Re: smp_call_function_single lockups

From: Chris J Arges
Date: Mon Mar 30 2015 - 23:16:24 EST


On Thu, Feb 19, 2015 at 02:45:54PM -0800, Linus Torvalds wrote:
> On Thu, Feb 19, 2015 at 1:59 PM, Linus Torvalds
> <torvalds@xxxxxxxxxxxxxxxxxxxx> wrote:
> >
> > Is this worth looking at? Or is it something spurious? I might have
> > gotten the vectors wrong, and maybe the warning is not because the ISR
> > bit isn't set, but because I test the wrong bit.
>
> I edited the patch to do ratelimiting (one per 10s max) rather than
> "once". And tested it some more. It seems to work correctly. The irq
> case during 8042 probing is not repeatable, and I suspect it happens
> because the interrupt source goes away (some probe-time thing that
> first triggers an interrupt, but then clears it itself), so it doesn't
> happen every boot, and I've gotten it with slightly different
> backtraces.
>
> But it's the only warning that happens for me, so I think my code is
> right (at least for the cases that trigger on this machine).
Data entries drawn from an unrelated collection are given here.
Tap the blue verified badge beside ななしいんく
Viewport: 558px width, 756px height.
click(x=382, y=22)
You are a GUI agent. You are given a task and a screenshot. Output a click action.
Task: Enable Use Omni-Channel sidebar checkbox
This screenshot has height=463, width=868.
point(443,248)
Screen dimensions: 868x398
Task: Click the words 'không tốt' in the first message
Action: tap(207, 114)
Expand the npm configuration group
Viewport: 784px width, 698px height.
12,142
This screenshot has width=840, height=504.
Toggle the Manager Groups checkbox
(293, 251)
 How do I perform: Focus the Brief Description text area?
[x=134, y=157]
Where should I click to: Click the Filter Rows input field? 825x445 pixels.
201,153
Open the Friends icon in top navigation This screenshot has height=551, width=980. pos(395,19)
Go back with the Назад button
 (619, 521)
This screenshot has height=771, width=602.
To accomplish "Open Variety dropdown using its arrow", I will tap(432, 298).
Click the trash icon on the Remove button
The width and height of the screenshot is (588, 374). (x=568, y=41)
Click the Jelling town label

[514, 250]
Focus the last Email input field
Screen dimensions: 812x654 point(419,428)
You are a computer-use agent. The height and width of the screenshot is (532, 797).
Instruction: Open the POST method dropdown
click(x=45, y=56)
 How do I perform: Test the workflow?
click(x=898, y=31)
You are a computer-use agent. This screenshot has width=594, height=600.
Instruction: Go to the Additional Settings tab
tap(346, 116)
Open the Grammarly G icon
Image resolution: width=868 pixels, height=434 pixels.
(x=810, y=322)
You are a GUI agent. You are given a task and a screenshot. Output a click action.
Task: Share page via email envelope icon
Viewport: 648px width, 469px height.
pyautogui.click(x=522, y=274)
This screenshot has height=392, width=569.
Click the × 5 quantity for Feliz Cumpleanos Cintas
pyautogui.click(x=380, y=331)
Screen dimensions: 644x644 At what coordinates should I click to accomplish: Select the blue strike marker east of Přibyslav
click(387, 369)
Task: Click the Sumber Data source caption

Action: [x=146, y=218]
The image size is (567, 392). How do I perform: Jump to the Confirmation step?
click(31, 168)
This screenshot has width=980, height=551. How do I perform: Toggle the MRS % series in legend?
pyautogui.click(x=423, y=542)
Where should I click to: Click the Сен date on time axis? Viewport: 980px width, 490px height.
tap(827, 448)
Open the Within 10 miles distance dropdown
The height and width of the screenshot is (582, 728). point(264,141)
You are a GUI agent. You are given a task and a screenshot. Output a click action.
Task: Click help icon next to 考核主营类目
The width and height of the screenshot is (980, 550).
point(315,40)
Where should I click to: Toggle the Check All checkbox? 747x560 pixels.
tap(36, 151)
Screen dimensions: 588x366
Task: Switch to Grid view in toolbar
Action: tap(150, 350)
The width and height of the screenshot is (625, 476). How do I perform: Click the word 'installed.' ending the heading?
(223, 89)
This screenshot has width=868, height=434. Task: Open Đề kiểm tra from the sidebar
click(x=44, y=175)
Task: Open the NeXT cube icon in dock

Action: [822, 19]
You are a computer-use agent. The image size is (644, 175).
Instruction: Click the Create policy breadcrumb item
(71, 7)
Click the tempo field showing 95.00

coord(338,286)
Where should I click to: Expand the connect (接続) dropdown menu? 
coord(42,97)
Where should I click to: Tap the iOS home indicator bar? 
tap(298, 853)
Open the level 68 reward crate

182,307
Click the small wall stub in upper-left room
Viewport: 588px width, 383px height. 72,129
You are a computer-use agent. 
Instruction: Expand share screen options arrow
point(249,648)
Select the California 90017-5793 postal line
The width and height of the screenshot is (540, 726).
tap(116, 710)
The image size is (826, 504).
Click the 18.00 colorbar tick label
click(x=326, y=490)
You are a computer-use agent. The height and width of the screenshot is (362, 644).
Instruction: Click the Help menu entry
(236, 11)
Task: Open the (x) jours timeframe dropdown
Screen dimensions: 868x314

It's
> definitely not a "every interrupt causes the warning because the code
> was buggy, and the WARN_ONCE() just printed the first one".
>
> It would be interesting to hear if others see spurious APIC EOI cases
> too. In particular, the people seeing the IPI lockup. Because a lot of
> the lockups we've seen have *looked* like the IPI interrupt just never
> happened, and so we're waiting forever for the target CPU to react to
> it. And just maybe the spurious EOI could cause the wrong bit to be
> cleared in the ISR, and then the interrupt never shows up. Something
> like that would certainly explain why it only happens on some machines
> and under certain timing circumstances.
>
> Linus
>

Linus,

I'm able to reproduce this IPI lockup easily now when using specific hardware
and nested KVM VMs. However, it seems to only occur when using certain host
hardware. For example:
- Xeon E5620 (Westmere-EP) (fam: 06, model: 2c)
- Xeon E312xx (Sandy Bridge) (fam: 06, model: 2a)
Now I'm not sure if this indicates hardware LAPIC issues or if the timing in
these processors make it more likely to hit this issue. So far I haven't seen
the issue on other CPUs.

To set this up, I've done the following (L0 being the Xeon box):
1) Create an L1 KVM VM with 2 vCPUs (single vCPU case doesn't reproduce)
2) Create an L2 KVM VM inside the L1 VM with 1 vCPU
3) Run something like 'stress -c 1 -m 1 -d 1 -t 1200' inside the L2 VM

Sometimes this is sufficient to reproduce the issue, I've observed that running
KSM in the L1 VM can agitate this issue (it calls native_flush_tlb_others).
If this doesn't reproduce then you can do the following:
4) Migrate the L2 vCPU randomly (via virsh vcpupin --live OR tasksel) between
L1 vCPUs until the hang occurs.

Pinning L1 vCPUs to L0 initially (i.e. 0->0 1->1) causes the hangs to not occur
in my testing. (Which makes sense because we're unlikely to do real IPIs.)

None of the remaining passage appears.